Kay Jewelers Owner Denies Engaging in ‘Diamond Swapping’

(Bloomberg) -
A Kay Jewelers diamond pendant. (PRNewsFoto/Kay Jewelers)
A Kay Jewelers diamond pendant. (PRNewsFoto/Kay Jewelers)

Signet Jewelers Ltd., owner of the Kay, Zales and Jared chains, denied systematically switching customers’ gems for lower-quality stones after reports alleged the company repeatedly engaged in the practice.

“We strongly object to recent allegations on social media, republished and grossly amplified, that our team members systematically mishandle customers’ jewelry repairs or engage in ‘diamond swapping,'” the Hamilton, Bermuda-based jeweler said in a statement. “Incidents of misconduct, which are exceedingly rare, are dealt with swiftly and appropriately.”
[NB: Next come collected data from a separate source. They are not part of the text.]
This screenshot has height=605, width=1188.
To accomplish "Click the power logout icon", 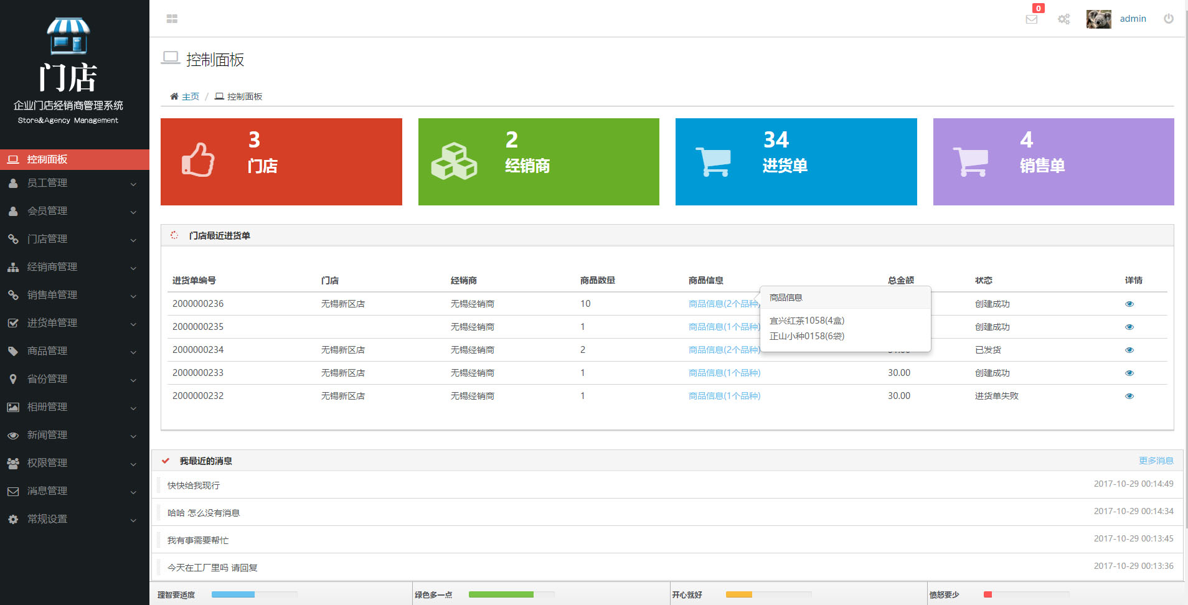I will (x=1168, y=19).
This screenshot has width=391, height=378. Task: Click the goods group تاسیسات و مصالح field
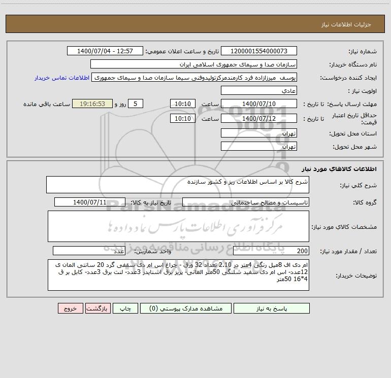(246, 202)
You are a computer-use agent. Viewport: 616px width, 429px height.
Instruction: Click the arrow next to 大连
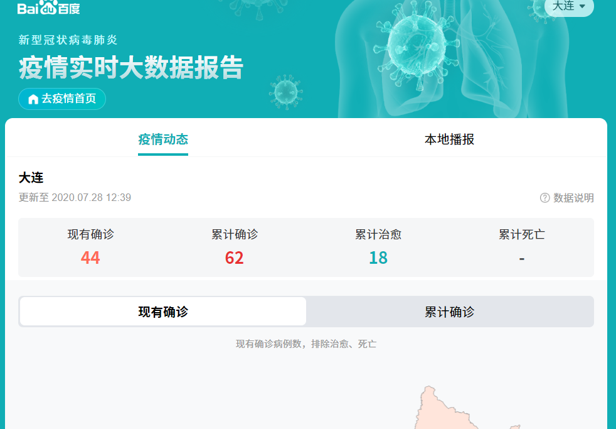coord(582,6)
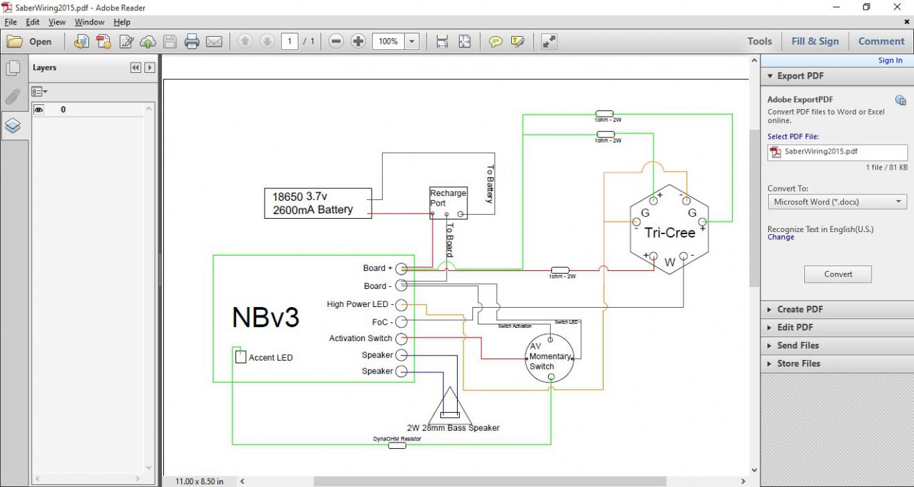Click the Zoom In plus icon
This screenshot has width=914, height=487.
[x=358, y=41]
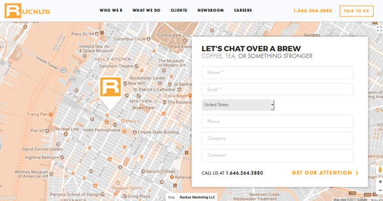Open the United States country dropdown
383x201 pixels.
(x=238, y=105)
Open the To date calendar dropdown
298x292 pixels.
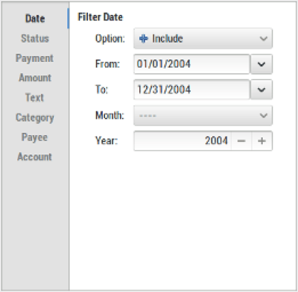coord(261,90)
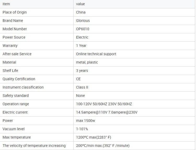The height and width of the screenshot is (150, 196).
Task: Select the 'metal, plastic' material value
Action: [87, 62]
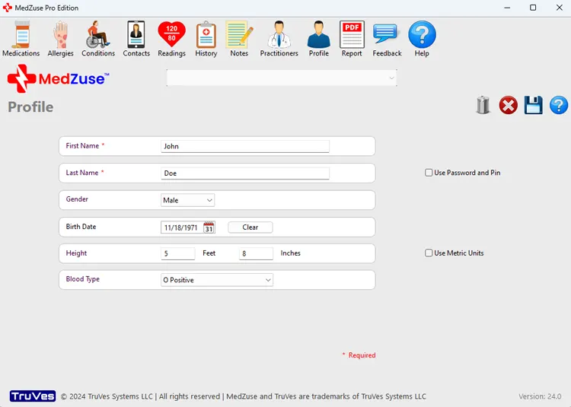This screenshot has height=407, width=571.
Task: Click the red X cancel icon
Action: point(509,106)
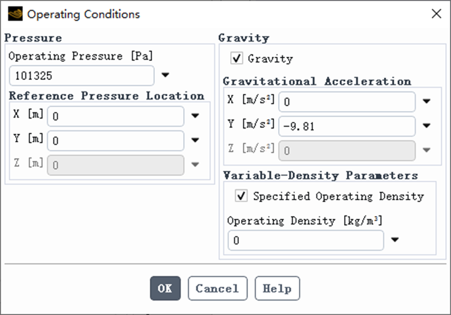Image resolution: width=451 pixels, height=315 pixels.
Task: Close the Operating Conditions dialog
Action: [x=437, y=13]
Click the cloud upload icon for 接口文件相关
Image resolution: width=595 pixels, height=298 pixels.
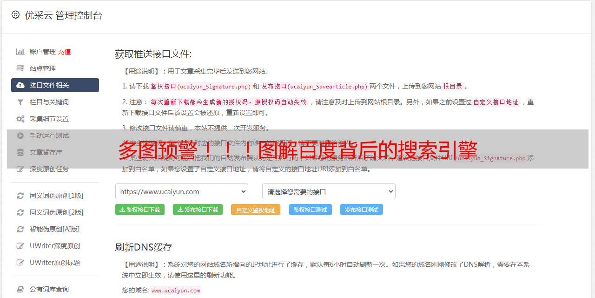click(x=20, y=85)
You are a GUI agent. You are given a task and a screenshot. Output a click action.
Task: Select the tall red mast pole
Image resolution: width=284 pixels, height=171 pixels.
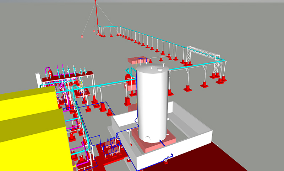pyautogui.click(x=96, y=16)
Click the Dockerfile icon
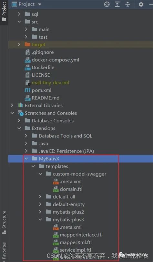The width and height of the screenshot is (153, 262). (27, 68)
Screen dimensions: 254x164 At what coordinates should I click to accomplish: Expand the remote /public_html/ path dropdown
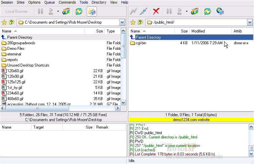(x=250, y=22)
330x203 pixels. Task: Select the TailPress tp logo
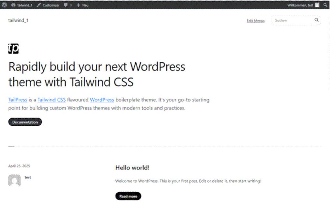pyautogui.click(x=14, y=48)
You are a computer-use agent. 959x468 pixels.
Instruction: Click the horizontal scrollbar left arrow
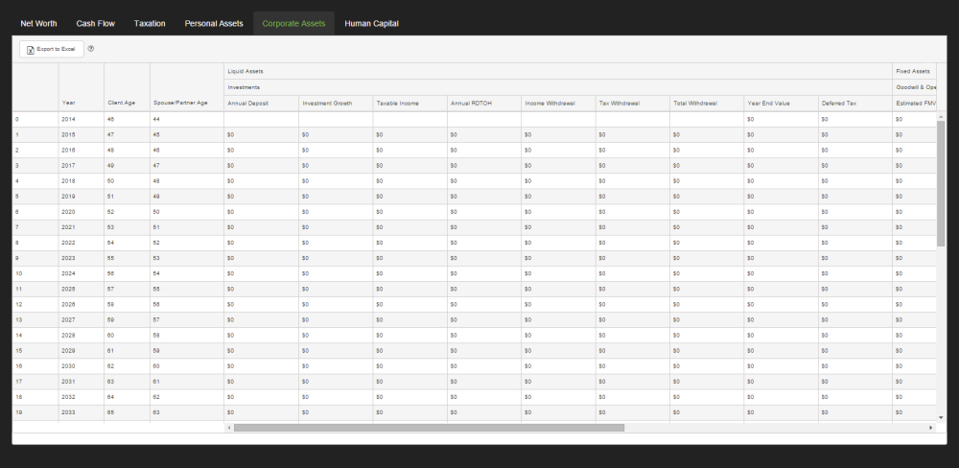228,428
The remarks follow a BuzzFeed story about customers complaining that their diamonds had been unknowingly replaced with lesser-quality gems. The allegations reverberated through the markets on Thursday when an influential newsletter from James Grant addressed them, sending Signet’s stock down as much as 14 percent in intraday trading. Grant also renewed criticism about Signet’s financing business, which it uses to help customers afford its jewelry.

The BuzzFeed story focused on a Maryland woman who said her $4,299.99 engagement ring — purchased at a Kay Jewelers — had its diamond swapped out for a manmade stone while it was being serviced.

In its statement on Friday, Signet said it hasn’t received an unusual number of complaints about jewelry under its care. The company said its design and service centers handle more than 4 million service and repair transactions every year, and more than 99 percent have no negative feedback. Signet has a total of about 3,600 stores.

“Signet has in place vigorous product quality procedures that are consistently monitored,” the company said. “Our teams review the characteristics of the item with the customer both when they drop their jewelry off and when they pick it up following service or repair to ensure their confidence in the safe return of their original piece.”

Signet’s assurances did little to soothe investors, who sent the shares tumbling again on Friday. The stock fell 4.4 percent to $88.14 in afternoon trading; for the week, it has declined more than 10 percent.